文章:

========================================================================

『認めて育てる』 - 2010.06.08 Tue
「ほめて育てる」というのは確かに大切なことなのだけれど、しかしこのことも使いようによっては必ずしもこどもの良い育ちにつながらないこともあります。
僕はよく「言葉の価値」という言い方をしますが、ほめる事もときと場合によっては、この「言葉の価値」を下げることがあります。
それは、こども自身が達成感も感じていないようなときにほめられ、逆に達成感を感じているときにはほめてもらえないようなときです。
こどもの様子をしっかりと見ていないときや、こどもの気持ち・心情を汲み取れない大人にありがちです。
つまり、ほめることはいいことだという先入観で、なんでもかんでもほめていたら、その言葉の価値がなくなってしまって、返ってこどものやる気・気力というものをそぐ結果になってしまいます。
ときどき祖母がこどもが渋っていることをやらせようと、ごまかし的に「○○ちゃん、~~できてえらいな~」とまだ出来ていないことをほめることがありました。
こういうことを大人が言われたらどう考えるでしょう。
多くの人は自分が馬鹿にされているととるのではないでしょうか。
こどもも同じです。
普段から、こういうような使い方をされていくと大人の言葉そのものに対する信頼がなくなり、結果的にはいわゆる大人の言うことを聞かない子になってしまいます。
「ほめること」自体は大切なことなので、もちろんほめるべきときはしっかりほめてあげることも大切ですなのですが。
「ほめる」ということは大切ではあるのだけど、どうしてもその構造上、「上から目線」であることには違いないですよね。
それよりももうちょっと相手に寄り添った関わり方があります。
それが「認めてあげること」です。
認めるとはつまり「出来たことを認めてあげること」です。
それは無理して出来たことではなくて、普通に出来たことです。
どうしても大人は「出来ないこと」に目がいってしまいがちになります。
しかし着眼点を少し変えるだけで、「認めてあげる」ことはたくさんあるのです。
例えば、苦手な野菜が少ししか食べられないとき。
「出来ないこと」を見てしまえば、「身体にいいんだから、もっとちゃんと食べなさい」とか言いたくなってしまいます。
でも、「出来たこと」を見てあげるようにすれば、「苦手なのに少しは食べられたんだね」と言えるわけです。
このように、ほめるようなことでなくとも「認める」ということならば実は、日々の中にたくさんあります。
そのためにはきちんとこどもを見てあげるということは必要だけれども、「認めること」をしっかりしていくと、その子はとても意欲的な子に育ちますよ。
言われてやる子に育てるだけならば、怒ったり、叱咤激励することで出来るでしょう。しかし、それだけでは意欲をもって自分から物事に取り組める子にはなりえません。

========================================================================

与えられた資料:
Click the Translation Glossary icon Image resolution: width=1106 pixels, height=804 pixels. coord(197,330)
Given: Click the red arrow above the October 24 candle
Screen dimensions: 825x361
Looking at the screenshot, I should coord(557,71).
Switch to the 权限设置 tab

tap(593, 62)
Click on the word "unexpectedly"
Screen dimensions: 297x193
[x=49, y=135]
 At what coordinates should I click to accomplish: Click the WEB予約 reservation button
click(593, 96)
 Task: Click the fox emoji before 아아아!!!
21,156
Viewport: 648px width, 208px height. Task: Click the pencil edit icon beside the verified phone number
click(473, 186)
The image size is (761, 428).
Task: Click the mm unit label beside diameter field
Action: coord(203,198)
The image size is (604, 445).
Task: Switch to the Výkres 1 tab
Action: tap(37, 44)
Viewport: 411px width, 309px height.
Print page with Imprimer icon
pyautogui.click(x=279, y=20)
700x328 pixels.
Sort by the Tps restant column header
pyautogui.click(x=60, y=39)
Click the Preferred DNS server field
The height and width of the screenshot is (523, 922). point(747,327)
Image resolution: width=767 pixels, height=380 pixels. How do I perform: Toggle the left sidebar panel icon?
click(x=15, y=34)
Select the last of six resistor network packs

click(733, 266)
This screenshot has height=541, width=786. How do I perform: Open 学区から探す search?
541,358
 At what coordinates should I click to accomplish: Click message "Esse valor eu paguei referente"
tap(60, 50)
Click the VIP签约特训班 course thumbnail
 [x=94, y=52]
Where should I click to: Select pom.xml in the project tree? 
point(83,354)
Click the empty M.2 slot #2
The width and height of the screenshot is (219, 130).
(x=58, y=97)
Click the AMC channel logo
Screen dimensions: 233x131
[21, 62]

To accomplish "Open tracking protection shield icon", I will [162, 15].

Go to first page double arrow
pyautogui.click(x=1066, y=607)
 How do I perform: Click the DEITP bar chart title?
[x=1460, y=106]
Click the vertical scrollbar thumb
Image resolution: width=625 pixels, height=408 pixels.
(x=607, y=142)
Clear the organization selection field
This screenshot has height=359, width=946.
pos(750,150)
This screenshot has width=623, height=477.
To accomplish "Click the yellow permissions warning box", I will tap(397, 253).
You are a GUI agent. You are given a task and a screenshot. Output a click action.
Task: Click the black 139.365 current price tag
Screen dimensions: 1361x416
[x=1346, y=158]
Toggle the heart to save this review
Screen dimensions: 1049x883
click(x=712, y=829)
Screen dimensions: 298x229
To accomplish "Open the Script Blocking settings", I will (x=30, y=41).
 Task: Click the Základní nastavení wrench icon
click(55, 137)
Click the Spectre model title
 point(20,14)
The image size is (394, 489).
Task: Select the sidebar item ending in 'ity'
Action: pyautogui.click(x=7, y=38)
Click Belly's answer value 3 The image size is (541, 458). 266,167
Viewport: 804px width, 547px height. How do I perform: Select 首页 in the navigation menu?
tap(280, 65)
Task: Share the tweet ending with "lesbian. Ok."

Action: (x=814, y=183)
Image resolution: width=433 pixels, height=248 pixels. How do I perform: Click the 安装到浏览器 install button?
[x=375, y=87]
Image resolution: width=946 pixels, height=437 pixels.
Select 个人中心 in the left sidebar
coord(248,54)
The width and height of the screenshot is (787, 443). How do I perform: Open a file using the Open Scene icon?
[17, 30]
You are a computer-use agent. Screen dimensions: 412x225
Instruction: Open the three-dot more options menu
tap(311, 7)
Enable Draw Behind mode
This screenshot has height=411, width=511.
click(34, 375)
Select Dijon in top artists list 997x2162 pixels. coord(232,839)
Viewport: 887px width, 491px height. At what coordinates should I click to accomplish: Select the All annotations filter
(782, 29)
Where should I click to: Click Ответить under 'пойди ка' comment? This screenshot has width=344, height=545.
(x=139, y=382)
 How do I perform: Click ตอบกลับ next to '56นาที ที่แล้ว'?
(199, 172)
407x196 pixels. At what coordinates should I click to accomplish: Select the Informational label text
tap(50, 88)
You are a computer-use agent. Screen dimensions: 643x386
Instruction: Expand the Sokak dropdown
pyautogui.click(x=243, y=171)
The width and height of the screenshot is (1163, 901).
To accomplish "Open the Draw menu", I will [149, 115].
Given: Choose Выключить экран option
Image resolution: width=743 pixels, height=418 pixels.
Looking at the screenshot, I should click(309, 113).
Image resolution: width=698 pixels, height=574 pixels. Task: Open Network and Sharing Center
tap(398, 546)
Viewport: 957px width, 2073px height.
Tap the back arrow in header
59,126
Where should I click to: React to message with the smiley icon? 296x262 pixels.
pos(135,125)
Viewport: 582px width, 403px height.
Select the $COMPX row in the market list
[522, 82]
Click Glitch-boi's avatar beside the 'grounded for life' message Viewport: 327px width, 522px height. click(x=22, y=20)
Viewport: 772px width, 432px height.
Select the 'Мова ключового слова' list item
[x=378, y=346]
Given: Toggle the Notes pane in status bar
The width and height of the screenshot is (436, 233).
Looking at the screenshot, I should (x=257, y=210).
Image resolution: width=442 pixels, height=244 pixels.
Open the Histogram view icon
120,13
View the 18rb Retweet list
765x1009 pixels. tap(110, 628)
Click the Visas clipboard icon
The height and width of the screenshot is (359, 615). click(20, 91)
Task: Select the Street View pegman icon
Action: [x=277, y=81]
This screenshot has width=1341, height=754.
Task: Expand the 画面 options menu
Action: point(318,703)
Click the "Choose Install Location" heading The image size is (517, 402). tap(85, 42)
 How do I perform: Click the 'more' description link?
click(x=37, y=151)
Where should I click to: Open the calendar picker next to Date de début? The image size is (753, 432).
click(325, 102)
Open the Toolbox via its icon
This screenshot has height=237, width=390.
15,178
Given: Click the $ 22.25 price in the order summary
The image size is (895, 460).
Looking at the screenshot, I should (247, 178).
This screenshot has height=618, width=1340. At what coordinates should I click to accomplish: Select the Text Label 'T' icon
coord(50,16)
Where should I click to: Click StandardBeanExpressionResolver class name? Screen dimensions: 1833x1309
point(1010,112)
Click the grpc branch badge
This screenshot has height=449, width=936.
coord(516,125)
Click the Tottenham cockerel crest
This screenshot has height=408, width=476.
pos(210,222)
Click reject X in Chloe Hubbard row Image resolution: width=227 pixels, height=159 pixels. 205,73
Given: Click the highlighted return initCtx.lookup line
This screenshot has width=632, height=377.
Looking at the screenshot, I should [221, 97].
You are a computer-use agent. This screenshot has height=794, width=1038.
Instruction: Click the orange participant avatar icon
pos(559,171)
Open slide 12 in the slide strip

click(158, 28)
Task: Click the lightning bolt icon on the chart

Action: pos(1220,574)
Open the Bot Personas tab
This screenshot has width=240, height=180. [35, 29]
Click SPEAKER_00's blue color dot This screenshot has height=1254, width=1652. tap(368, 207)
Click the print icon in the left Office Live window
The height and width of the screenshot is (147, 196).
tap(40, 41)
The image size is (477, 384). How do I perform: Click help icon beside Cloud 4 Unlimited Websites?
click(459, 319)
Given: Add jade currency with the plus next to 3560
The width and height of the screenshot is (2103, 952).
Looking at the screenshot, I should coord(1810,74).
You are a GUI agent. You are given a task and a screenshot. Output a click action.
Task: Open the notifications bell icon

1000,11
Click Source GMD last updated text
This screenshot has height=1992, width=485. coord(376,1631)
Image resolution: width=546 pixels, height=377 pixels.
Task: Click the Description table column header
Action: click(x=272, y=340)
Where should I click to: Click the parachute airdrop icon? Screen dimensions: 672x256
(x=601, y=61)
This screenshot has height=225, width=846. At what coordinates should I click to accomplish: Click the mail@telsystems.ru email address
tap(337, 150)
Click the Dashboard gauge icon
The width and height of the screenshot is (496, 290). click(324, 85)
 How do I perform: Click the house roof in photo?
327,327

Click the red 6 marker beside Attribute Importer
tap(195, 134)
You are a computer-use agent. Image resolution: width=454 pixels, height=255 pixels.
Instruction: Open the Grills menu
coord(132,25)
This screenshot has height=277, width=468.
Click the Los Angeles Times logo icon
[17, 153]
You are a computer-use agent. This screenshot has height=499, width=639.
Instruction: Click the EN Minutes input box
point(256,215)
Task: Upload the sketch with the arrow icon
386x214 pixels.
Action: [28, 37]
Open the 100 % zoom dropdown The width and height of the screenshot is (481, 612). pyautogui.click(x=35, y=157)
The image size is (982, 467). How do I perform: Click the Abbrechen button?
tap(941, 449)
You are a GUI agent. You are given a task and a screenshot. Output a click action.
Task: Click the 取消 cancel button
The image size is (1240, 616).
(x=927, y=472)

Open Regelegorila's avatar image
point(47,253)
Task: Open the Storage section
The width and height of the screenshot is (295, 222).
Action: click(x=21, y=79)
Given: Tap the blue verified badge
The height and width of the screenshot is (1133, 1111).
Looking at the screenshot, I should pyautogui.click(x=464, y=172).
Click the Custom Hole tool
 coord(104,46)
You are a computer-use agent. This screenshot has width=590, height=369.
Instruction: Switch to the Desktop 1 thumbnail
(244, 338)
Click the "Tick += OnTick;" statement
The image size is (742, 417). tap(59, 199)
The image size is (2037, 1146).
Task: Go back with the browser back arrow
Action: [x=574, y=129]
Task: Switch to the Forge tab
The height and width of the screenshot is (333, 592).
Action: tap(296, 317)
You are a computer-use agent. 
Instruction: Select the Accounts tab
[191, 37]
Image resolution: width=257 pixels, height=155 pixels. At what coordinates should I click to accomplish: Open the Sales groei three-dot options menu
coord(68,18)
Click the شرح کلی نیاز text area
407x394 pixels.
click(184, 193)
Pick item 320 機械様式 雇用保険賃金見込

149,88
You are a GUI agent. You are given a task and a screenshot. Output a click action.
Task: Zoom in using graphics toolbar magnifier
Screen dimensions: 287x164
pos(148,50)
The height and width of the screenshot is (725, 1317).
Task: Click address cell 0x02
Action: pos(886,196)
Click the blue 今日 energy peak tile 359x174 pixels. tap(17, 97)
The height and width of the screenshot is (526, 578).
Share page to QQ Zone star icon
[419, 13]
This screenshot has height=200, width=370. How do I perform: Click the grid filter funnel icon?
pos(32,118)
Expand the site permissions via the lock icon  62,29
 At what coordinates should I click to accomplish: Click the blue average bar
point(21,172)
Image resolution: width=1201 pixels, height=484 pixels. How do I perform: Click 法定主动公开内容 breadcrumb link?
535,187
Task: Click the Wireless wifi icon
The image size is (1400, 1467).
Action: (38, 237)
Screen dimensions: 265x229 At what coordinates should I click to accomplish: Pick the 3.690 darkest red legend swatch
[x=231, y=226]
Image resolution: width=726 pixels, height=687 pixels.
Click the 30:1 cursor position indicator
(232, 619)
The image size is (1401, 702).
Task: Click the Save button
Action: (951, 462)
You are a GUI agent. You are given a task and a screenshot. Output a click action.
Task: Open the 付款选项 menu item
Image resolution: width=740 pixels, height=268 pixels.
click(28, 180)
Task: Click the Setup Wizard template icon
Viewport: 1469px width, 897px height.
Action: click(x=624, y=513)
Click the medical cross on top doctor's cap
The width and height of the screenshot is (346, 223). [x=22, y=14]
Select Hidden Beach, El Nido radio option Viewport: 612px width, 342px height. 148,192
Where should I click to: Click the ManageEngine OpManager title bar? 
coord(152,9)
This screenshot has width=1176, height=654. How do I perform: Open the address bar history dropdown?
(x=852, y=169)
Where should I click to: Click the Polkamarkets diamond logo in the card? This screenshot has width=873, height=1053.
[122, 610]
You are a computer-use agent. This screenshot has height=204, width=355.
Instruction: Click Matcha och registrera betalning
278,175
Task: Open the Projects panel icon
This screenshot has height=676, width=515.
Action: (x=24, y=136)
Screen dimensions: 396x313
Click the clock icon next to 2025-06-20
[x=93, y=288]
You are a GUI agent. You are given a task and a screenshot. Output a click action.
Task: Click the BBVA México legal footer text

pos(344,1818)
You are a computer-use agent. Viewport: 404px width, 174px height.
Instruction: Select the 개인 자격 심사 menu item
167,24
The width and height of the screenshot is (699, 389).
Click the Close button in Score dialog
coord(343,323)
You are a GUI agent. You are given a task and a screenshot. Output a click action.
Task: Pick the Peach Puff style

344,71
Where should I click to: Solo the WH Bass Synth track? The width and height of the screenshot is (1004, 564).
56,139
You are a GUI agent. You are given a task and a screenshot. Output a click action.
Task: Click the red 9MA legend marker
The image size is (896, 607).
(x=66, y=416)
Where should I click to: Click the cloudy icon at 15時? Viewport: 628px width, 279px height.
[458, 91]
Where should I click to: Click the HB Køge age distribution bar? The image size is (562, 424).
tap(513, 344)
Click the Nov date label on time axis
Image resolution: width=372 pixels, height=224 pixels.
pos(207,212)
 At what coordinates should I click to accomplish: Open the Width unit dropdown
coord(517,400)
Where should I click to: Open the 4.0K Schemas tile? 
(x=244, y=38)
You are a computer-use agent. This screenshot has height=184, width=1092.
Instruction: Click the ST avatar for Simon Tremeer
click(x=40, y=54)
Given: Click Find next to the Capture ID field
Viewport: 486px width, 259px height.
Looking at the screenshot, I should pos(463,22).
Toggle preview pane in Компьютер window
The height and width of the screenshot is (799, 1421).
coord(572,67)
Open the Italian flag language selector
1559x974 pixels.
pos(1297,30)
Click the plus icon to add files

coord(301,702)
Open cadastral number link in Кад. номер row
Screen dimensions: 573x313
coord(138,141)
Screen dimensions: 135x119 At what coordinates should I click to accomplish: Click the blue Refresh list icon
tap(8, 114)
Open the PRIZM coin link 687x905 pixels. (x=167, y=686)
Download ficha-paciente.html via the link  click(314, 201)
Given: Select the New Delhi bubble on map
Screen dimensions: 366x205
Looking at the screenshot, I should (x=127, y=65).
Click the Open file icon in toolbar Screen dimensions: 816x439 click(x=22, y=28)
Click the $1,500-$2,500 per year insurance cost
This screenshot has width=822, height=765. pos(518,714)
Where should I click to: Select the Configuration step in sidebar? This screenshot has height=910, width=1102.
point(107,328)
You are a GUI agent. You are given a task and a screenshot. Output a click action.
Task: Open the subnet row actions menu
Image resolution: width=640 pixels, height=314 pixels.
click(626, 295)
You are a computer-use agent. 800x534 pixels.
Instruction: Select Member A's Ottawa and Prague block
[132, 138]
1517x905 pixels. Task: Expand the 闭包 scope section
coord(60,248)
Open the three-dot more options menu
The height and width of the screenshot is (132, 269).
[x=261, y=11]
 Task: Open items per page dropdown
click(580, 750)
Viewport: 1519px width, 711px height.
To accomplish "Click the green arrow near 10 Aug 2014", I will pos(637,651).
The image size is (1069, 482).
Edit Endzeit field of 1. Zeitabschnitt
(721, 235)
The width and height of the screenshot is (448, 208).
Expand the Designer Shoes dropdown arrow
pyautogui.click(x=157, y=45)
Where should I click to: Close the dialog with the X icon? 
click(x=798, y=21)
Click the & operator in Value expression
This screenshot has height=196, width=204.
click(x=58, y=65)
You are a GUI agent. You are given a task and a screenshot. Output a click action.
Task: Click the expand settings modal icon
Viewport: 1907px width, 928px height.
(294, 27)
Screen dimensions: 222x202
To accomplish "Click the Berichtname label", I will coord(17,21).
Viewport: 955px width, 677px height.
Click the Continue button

========================================================================

取り組む問題: 「認めて育てる」についての文章で、苦手な野菜が少ししか食べられないときに「出来たこと」を見てあげれば、どう言えると書かれていますか。

この課題の答え: 「苦手なのに少しは食べられたんだね」と言えると書かれています。